◆ What this task involves: When you reach the records, transcribe each one exactly.

◆ Records shown:

▬▬▬

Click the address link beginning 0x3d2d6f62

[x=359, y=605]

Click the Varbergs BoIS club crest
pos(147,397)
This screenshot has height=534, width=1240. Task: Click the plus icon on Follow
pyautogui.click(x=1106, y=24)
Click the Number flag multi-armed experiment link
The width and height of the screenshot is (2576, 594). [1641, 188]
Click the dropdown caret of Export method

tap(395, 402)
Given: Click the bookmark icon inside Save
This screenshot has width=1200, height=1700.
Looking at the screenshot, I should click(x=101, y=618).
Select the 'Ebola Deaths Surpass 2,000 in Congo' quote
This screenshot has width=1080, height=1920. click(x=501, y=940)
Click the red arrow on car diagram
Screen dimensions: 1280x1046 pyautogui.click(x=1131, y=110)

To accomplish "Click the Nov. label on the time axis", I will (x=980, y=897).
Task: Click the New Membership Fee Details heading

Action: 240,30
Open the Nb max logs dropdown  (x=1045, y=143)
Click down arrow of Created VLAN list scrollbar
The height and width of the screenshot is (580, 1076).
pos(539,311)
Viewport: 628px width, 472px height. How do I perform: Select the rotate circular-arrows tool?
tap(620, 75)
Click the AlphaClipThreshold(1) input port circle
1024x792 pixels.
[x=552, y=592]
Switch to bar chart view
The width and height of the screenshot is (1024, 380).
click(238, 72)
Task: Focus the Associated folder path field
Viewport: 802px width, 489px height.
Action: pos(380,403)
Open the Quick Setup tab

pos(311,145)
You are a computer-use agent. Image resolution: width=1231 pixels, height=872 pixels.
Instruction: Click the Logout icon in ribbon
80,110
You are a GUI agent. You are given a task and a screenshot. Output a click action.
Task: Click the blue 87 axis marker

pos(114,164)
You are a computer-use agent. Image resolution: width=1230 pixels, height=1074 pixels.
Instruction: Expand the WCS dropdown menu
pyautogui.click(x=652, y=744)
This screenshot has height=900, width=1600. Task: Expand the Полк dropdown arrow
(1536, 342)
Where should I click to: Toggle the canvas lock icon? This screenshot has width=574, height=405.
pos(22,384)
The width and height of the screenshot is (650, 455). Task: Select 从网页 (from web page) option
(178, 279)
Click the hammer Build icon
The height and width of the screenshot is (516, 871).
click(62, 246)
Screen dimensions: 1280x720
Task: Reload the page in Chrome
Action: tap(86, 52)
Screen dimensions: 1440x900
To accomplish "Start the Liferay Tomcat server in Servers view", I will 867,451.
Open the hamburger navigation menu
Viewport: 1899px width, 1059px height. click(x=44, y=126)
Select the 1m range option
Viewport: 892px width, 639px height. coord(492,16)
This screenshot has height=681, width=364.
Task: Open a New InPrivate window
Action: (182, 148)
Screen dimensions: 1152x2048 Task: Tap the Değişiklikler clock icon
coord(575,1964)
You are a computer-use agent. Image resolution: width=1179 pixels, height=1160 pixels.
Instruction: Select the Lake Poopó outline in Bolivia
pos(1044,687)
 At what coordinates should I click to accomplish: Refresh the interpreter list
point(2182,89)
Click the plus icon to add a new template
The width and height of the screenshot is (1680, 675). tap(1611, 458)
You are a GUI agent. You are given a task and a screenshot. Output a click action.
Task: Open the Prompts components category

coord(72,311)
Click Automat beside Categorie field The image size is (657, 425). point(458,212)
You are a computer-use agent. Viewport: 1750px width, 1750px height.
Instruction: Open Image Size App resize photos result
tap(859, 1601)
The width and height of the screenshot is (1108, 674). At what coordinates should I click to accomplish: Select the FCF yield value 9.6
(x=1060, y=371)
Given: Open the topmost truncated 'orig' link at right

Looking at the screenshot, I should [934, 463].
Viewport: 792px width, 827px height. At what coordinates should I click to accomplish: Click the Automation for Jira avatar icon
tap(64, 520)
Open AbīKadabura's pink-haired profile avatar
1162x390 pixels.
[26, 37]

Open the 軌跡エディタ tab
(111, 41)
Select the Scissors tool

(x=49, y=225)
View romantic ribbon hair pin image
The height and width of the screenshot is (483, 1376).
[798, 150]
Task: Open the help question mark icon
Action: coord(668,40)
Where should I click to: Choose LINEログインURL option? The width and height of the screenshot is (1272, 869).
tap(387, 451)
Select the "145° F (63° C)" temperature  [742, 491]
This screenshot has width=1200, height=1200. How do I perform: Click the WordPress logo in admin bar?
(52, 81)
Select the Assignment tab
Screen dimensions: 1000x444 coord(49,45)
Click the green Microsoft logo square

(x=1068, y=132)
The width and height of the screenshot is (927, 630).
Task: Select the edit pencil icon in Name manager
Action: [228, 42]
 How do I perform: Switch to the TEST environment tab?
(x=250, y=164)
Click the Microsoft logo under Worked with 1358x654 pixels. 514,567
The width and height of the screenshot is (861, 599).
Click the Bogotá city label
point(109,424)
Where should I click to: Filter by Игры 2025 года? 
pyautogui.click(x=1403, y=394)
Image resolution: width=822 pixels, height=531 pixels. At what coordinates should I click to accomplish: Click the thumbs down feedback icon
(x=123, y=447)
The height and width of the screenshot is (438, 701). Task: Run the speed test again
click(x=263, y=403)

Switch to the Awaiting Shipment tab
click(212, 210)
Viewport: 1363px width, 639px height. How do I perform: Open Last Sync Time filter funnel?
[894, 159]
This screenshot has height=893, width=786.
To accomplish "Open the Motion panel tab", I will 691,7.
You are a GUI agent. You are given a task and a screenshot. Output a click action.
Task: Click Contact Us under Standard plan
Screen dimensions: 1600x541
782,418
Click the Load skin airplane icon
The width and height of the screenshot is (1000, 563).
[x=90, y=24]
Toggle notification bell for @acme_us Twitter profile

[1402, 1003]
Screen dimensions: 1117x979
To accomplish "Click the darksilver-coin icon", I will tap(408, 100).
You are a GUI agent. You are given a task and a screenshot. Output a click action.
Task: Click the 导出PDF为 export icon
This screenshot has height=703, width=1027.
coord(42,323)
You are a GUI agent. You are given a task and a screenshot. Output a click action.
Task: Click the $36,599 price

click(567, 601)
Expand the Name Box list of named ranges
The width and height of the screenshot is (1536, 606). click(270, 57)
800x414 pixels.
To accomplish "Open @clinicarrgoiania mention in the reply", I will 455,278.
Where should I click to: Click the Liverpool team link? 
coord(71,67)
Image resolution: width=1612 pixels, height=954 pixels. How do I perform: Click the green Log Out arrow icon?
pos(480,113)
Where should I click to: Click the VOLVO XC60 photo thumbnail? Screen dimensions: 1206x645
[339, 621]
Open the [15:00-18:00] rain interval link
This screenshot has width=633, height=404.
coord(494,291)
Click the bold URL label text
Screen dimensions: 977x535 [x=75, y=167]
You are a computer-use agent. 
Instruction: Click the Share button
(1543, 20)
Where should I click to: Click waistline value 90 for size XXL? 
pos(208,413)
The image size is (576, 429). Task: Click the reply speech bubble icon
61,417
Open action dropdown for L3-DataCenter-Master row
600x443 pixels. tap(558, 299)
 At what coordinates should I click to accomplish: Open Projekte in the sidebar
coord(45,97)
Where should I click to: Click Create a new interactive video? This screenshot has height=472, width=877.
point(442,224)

▬▬▬

◆ Exercise output:
Click the address link beginning 0x3d2d6f62

[x=359, y=605]

Click the Varbergs BoIS club crest
pos(147,397)
This screenshot has height=534, width=1240. Task: Click the plus icon on Follow
pyautogui.click(x=1106, y=24)
Click the Number flag multi-armed experiment link
The width and height of the screenshot is (2576, 594). [1641, 188]
Click the dropdown caret of Export method

tap(395, 402)
Given: Click the bookmark icon inside Save
This screenshot has width=1200, height=1700.
Looking at the screenshot, I should click(x=101, y=618).
Select the 'Ebola Deaths Surpass 2,000 in Congo' quote
This screenshot has width=1080, height=1920. click(x=501, y=940)
Click the red arrow on car diagram
Screen dimensions: 1280x1046 pyautogui.click(x=1131, y=110)

To accomplish "Click the Nov. label on the time axis", I will (x=980, y=897).
Task: Click the New Membership Fee Details heading

Action: 240,30
Open the Nb max logs dropdown  (x=1045, y=143)
Click down arrow of Created VLAN list scrollbar
The height and width of the screenshot is (580, 1076).
pos(539,311)
Viewport: 628px width, 472px height. How do I perform: Select the rotate circular-arrows tool?
tap(620, 75)
Click the AlphaClipThreshold(1) input port circle
1024x792 pixels.
[x=552, y=592]
Switch to bar chart view
The width and height of the screenshot is (1024, 380).
click(238, 72)
Task: Focus the Associated folder path field
Viewport: 802px width, 489px height.
Action: pos(380,403)
Open the Quick Setup tab

pos(311,145)
You are a computer-use agent. Image resolution: width=1231 pixels, height=872 pixels.
Instruction: Click the Logout icon in ribbon
80,110
You are a GUI agent. You are given a task and a screenshot. Output a click action.
Task: Click the blue 87 axis marker

pos(114,164)
You are a computer-use agent. Image resolution: width=1230 pixels, height=1074 pixels.
Instruction: Expand the WCS dropdown menu
pyautogui.click(x=652, y=744)
This screenshot has height=900, width=1600. Task: Expand the Полк dropdown arrow
(1536, 342)
Where should I click to: Toggle the canvas lock icon? This screenshot has width=574, height=405.
pos(22,384)
The width and height of the screenshot is (650, 455). Task: Select 从网页 (from web page) option
(178, 279)
Click the hammer Build icon
The height and width of the screenshot is (516, 871).
click(62, 246)
Screen dimensions: 1280x720
Task: Reload the page in Chrome
Action: tap(86, 52)
Screen dimensions: 1440x900
To accomplish "Start the Liferay Tomcat server in Servers view", I will 867,451.
Open the hamburger navigation menu
Viewport: 1899px width, 1059px height. click(x=44, y=126)
Select the 1m range option
Viewport: 892px width, 639px height. coord(492,16)
This screenshot has height=681, width=364.
Task: Open a New InPrivate window
Action: (182, 148)
Screen dimensions: 1152x2048 Task: Tap the Değişiklikler clock icon
coord(575,1964)
You are a computer-use agent. Image resolution: width=1179 pixels, height=1160 pixels.
Instruction: Select the Lake Poopó outline in Bolivia
pos(1044,687)
 At what coordinates should I click to accomplish: Refresh the interpreter list
point(2182,89)
Click the plus icon to add a new template
The width and height of the screenshot is (1680, 675). tap(1611, 458)
You are a GUI agent. You are given a task and a screenshot. Output a click action.
Task: Open the Prompts components category

coord(72,311)
Click Automat beside Categorie field The image size is (657, 425). point(458,212)
You are a computer-use agent. Viewport: 1750px width, 1750px height.
Instruction: Open Image Size App resize photos result
tap(859, 1601)
The width and height of the screenshot is (1108, 674). At what coordinates should I click to accomplish: Select the FCF yield value 9.6
(x=1060, y=371)
Given: Open the topmost truncated 'orig' link at right

Looking at the screenshot, I should [934, 463].
Viewport: 792px width, 827px height. At what coordinates should I click to accomplish: Click the Automation for Jira avatar icon
tap(64, 520)
Open AbīKadabura's pink-haired profile avatar
1162x390 pixels.
[26, 37]

Open the 軌跡エディタ tab
(111, 41)
Select the Scissors tool

(x=49, y=225)
View romantic ribbon hair pin image
The height and width of the screenshot is (483, 1376).
[798, 150]
Task: Open the help question mark icon
Action: coord(668,40)
Where should I click to: Choose LINEログインURL option? The width and height of the screenshot is (1272, 869).
tap(387, 451)
Select the "145° F (63° C)" temperature  [742, 491]
This screenshot has width=1200, height=1200. How do I perform: Click the WordPress logo in admin bar?
(52, 81)
Select the Assignment tab
Screen dimensions: 1000x444 coord(49,45)
Click the green Microsoft logo square

(x=1068, y=132)
The width and height of the screenshot is (927, 630).
Task: Select the edit pencil icon in Name manager
Action: [228, 42]
 How do I perform: Switch to the TEST environment tab?
(x=250, y=164)
Click the Microsoft logo under Worked with 1358x654 pixels. 514,567
The width and height of the screenshot is (861, 599).
Click the Bogotá city label
point(109,424)
Where should I click to: Filter by Игры 2025 года? 
pyautogui.click(x=1403, y=394)
Image resolution: width=822 pixels, height=531 pixels. At what coordinates should I click to accomplish: Click the thumbs down feedback icon
(x=123, y=447)
The height and width of the screenshot is (438, 701). Task: Run the speed test again
click(x=263, y=403)

Switch to the Awaiting Shipment tab
click(212, 210)
Viewport: 1363px width, 639px height. How do I perform: Open Last Sync Time filter funnel?
[894, 159]
This screenshot has height=893, width=786.
To accomplish "Open the Motion panel tab", I will 691,7.
You are a GUI agent. You are given a task and a screenshot. Output a click action.
Task: Click Contact Us under Standard plan
Screen dimensions: 1600x541
782,418
Click the Load skin airplane icon
The width and height of the screenshot is (1000, 563).
[x=90, y=24]
Toggle notification bell for @acme_us Twitter profile

[1402, 1003]
Screen dimensions: 1117x979
To accomplish "Click the darksilver-coin icon", I will tap(408, 100).
You are a GUI agent. You are given a task and a screenshot. Output a click action.
Task: Click the 导出PDF为 export icon
This screenshot has height=703, width=1027.
coord(42,323)
You are a GUI agent. You are given a task and a screenshot. Output a click action.
Task: Click the $36,599 price

click(567, 601)
Expand the Name Box list of named ranges
The width and height of the screenshot is (1536, 606). click(270, 57)
800x414 pixels.
To accomplish "Open @clinicarrgoiania mention in the reply", I will 455,278.
Where should I click to: Click the Liverpool team link? 
coord(71,67)
Image resolution: width=1612 pixels, height=954 pixels. How do I perform: Click the green Log Out arrow icon?
pos(480,113)
Where should I click to: Click the VOLVO XC60 photo thumbnail? Screen dimensions: 1206x645
[339, 621]
Open the [15:00-18:00] rain interval link
This screenshot has width=633, height=404.
coord(494,291)
Click the bold URL label text
Screen dimensions: 977x535 [x=75, y=167]
You are a computer-use agent. 
Instruction: Click the Share button
(1543, 20)
Where should I click to: Click waistline value 90 for size XXL? 
pos(208,413)
The image size is (576, 429). Task: Click the reply speech bubble icon
61,417
Open action dropdown for L3-DataCenter-Master row
600x443 pixels. tap(558, 299)
 At what coordinates should I click to accomplish: Open Projekte in the sidebar
coord(45,97)
Where should I click to: Click Create a new interactive video? This screenshot has height=472, width=877.
point(442,224)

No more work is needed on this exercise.